California storm victims, which includes those in Stanislaus and Merced counties, have an extra month to file their state and federal income tax returns and claims a deduction for disaster loss.
Residents in 41 of the state’s 58 counties now have until May 15 to file various federal individual and business tax returns and make tax payments, the Internal Revenue Service announced this week.
“Whether it’s more time to file your taxes or getting a deduction, this tax relief will support Californians who have been impacted by the ongoing storms battering the state,” said Gov. Gavin Newsom. “California is working swiftly to get people back on their feet and help communities recover.”
The IRS is offering relief to any area designated by the Federal Emergency Management Agency.

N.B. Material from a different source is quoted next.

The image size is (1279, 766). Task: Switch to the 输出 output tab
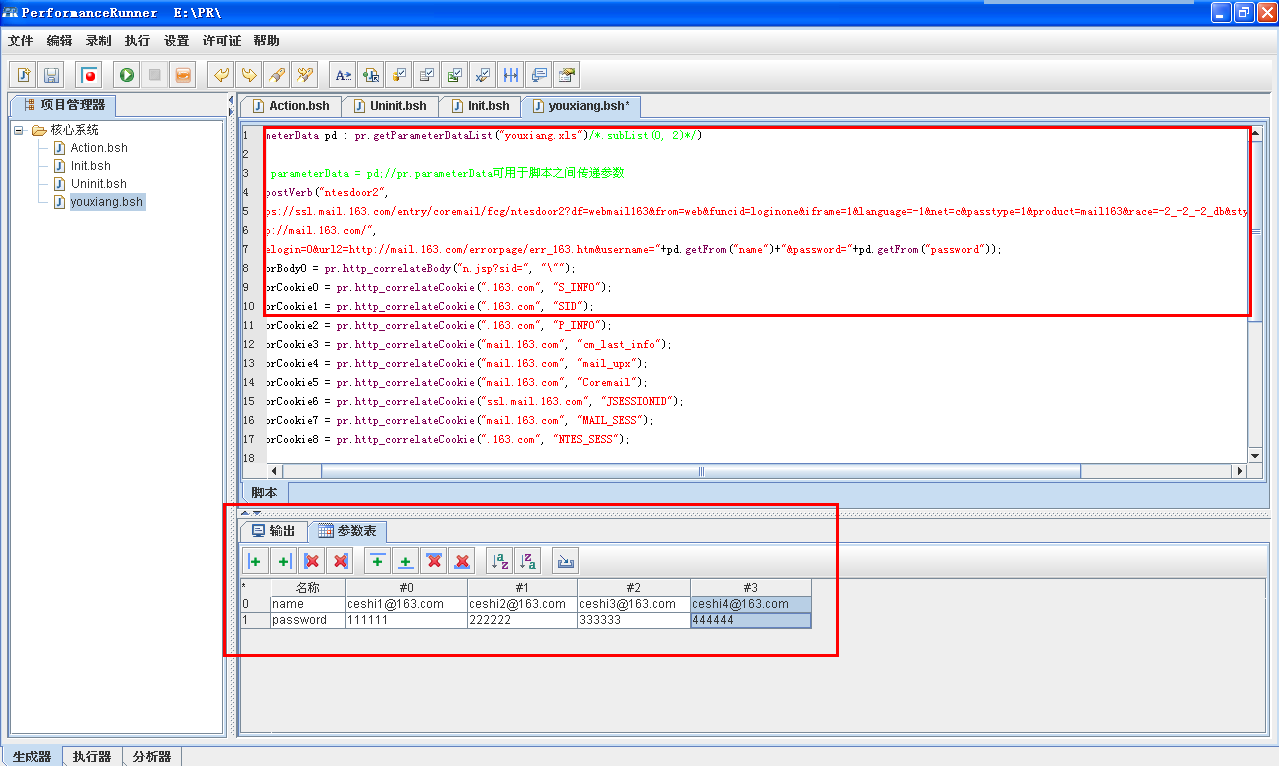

This means that individuals and households that reside or have a business in Stanislaus, Merced, Alameda, Colusa, Contra Costa, El Dorado, Fresno, Glenn, Humboldt, Kings, Lake, Los Angeles, Madera, Marin, Mariposa, Mendocino, Mono, Monterey, Napa, Orange, Placer, Riverside, Sacramento, San Benito, San Bernardino, San Diego, San Francisco, San Joaquin, San Luis Obispo, San Mateo, Santa Barbara, Santa Clara, Santa Cruz, Solano, Sonoma, Sutter, Tehama, Tulare, Ventura, Yolo and Yuba counties are eligible for tax relief.
The tax relief postpones various tax filing and payment deadlines that occurred starting on Jan. 8. As a result, affected individuals and businesses will have until May 15 to file returns and pay any taxes that were originally due during this period. This includes 2022 individual income tax returns due on April 18, as well as various 2022 business returns normally due on March 15 and April 18.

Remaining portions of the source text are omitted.